Hemos oído decir muchas veces que el azúcar es adictivo, pero en ocasiones la respuesta está en algo aun más sencillo, nuestra insulina.

Si llevamos demasiadas horas sin comer, los niveles de azúcar en nuestra sangre estarán más bajos de lo habitual y ésto, provoca una respuesta en nuestro cuerpo:

El cerebro nos ordena comer algo dulce, porque ya no le queda glucosa en sangre (que es lo que necesitamos para nutrir nuestras células) y el camino más rápido para conseguir glucosa son los alimentos azucarados.

Tras esa orden de “comer azúcar”, si caemos en la tentación y tomamos un alimento dulce se desencadenará otra reacción nada conveniente para la dieta. Pero vamos por partes, primero hay que aclarar que en los alimentos azucarados, el azúcar está “muy disponible” y pasa a la sangre en gran cantidad y a una velocidad de vértigo.

Mientras que los alimentos como las pastas, los arroces, las frutas, el pan… nos aportan los azúcares de una manera muy gradual, es decir, que los ingerimos y poquito a poco el cuerpo los va convirtiendo en glucosa y los va liberando a la sangre despacio. Así, el páncreas puede ir liberando poco a poco sólo la insulina que necesita para aprovechar esas pequeñas cantidades de azúcar que van entrando.

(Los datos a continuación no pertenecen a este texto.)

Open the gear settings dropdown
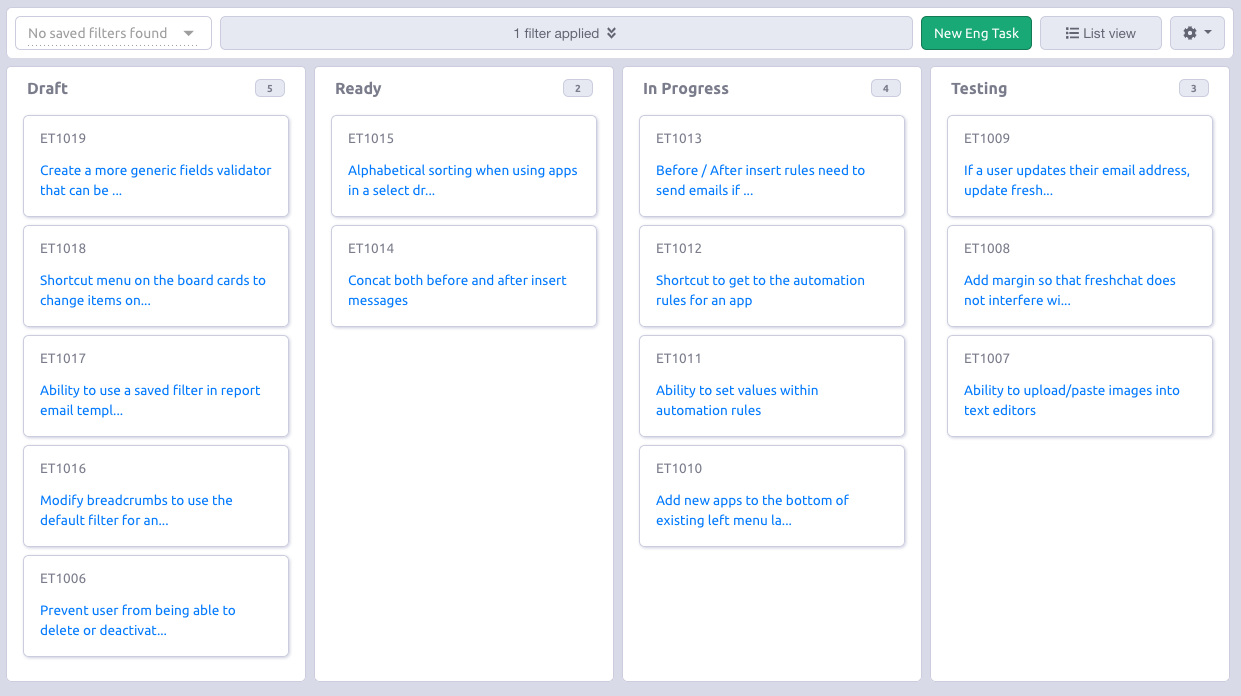 [1196, 33]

Sin embargo, al comer un alimento azucarado o refresco, podemos decir que el páncreas “se asusta” y al ver que está entrando de golpe y tan rápidamente una gran cantidad de azúcar, comienza a liberar insulina muy rápidamente, en mayor cantidad de la necesaria.

Ahora, la insulina fabricada irá “guardando” los azúcares (la glucosa) en las células para que sea aprovechada, pero tenemos un problema… Como el páncreas fabricó más insulina de la necesaria, cuando el azúcar de la sangre se acaba, ese exceso de insulina queda circulando por la sangre. ¿Qué ocurre? Es sencillo de comprender:

Ahora, tenemos circulando por la sangre una sustancia (la insulina) cuya función es utilizar el azúcar, y por tanto la insulina está dando vueltas sin poder hacer su trabajo. Por ello, la insulina lo que hace es dictar la orden de comer más azúcar ya que está parada sin poder hacer su trabajo y quiere ponerse en marcha.

Si vamos cayendo en la tentación del dulce continuamente, esta sensación de ansiedad descontrolada por el dulce no va a desaparecer, ya que nos metemos en un bucle fisiológico en el que las órdenes las dicta nuestro cuerpo, no nuestro sentido común.

Si estáis en ese punto de descontrol, sólo habrá que agarrarse a la dieta equilibrada y ordenada, y vencer la tentación del dulce en un par de ocasiones. A partir de ahí, empezaréis a controlar la ansiedad vosotros y no vuestro cuerpo.